* _TASK_
From the entries that follow, report every line in which "agent" occurs.

* _GIVEN DATA_
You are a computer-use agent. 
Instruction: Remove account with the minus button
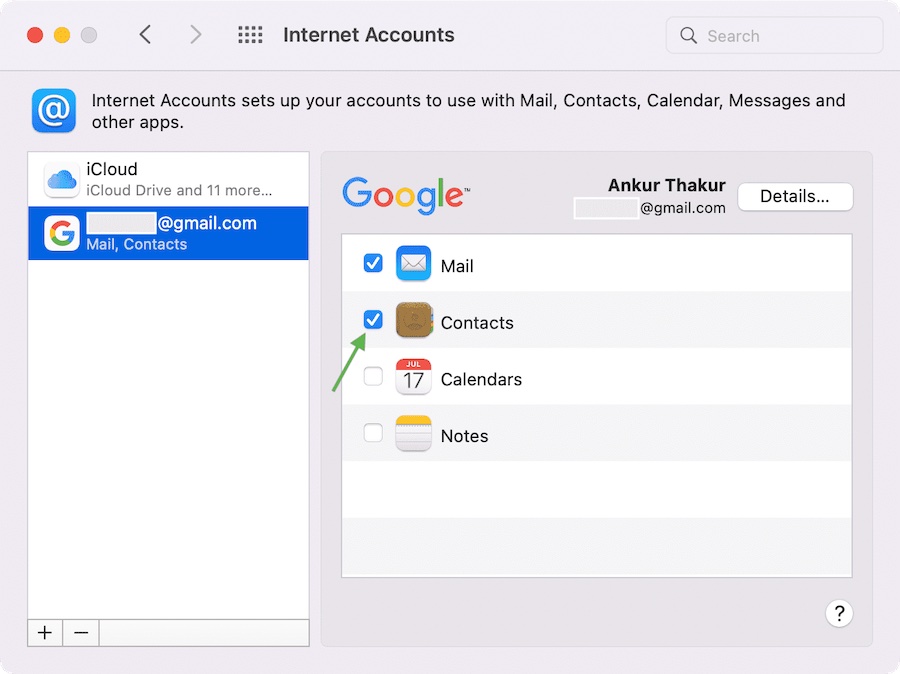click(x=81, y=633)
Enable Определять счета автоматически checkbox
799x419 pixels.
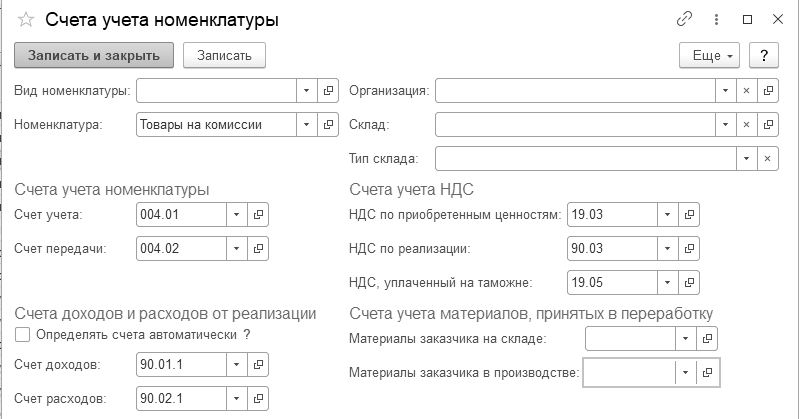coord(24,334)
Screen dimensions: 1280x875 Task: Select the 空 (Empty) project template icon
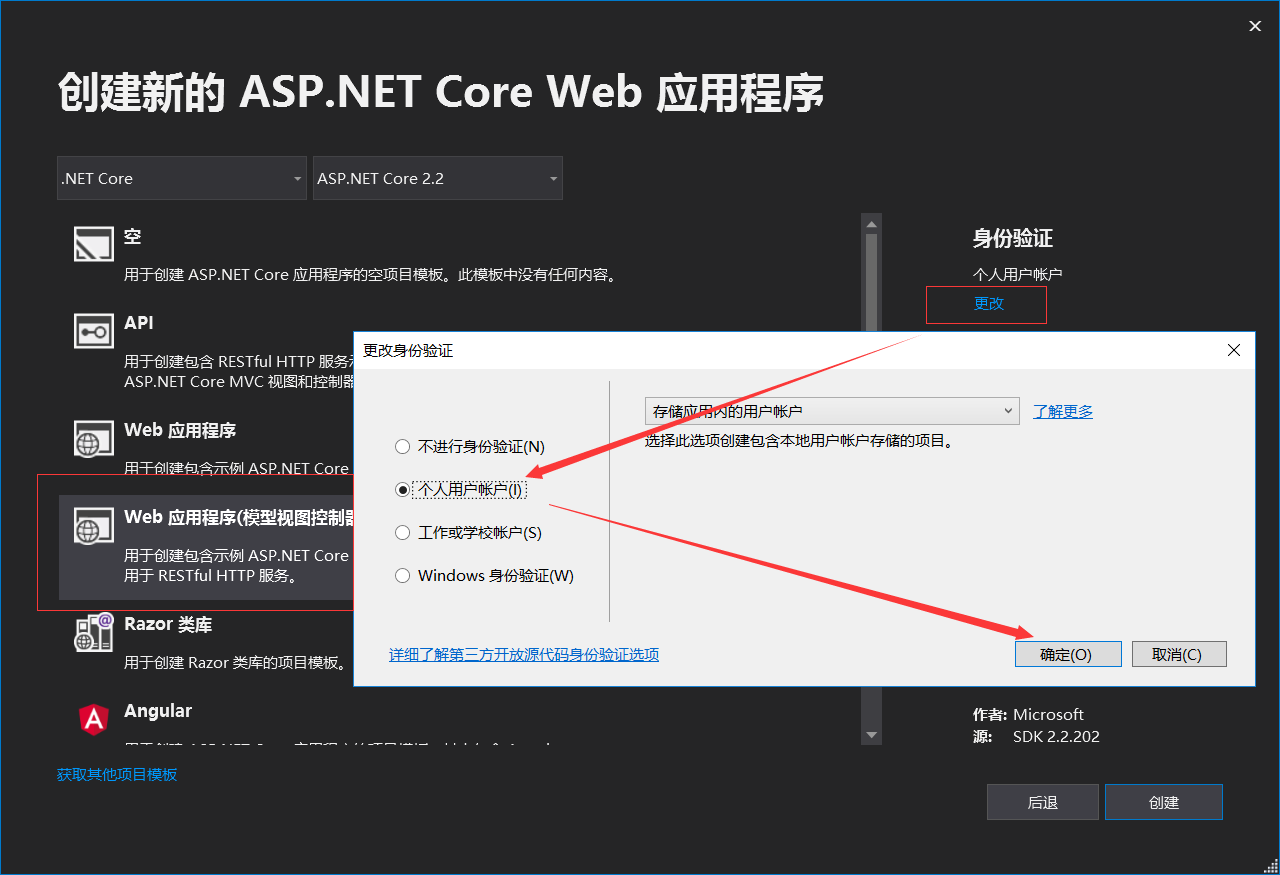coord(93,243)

==

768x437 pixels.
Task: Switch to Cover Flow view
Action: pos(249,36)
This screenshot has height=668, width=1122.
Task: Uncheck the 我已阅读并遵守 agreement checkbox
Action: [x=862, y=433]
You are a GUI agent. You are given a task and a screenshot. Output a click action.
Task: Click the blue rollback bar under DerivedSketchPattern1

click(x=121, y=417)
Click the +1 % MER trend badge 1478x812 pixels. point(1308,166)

--

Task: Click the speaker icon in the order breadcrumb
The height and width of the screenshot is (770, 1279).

* _TASK ANSWER_
You are a computer-use agent. 
You are a GUI agent. You are given a task and a screenshot. Output a click action.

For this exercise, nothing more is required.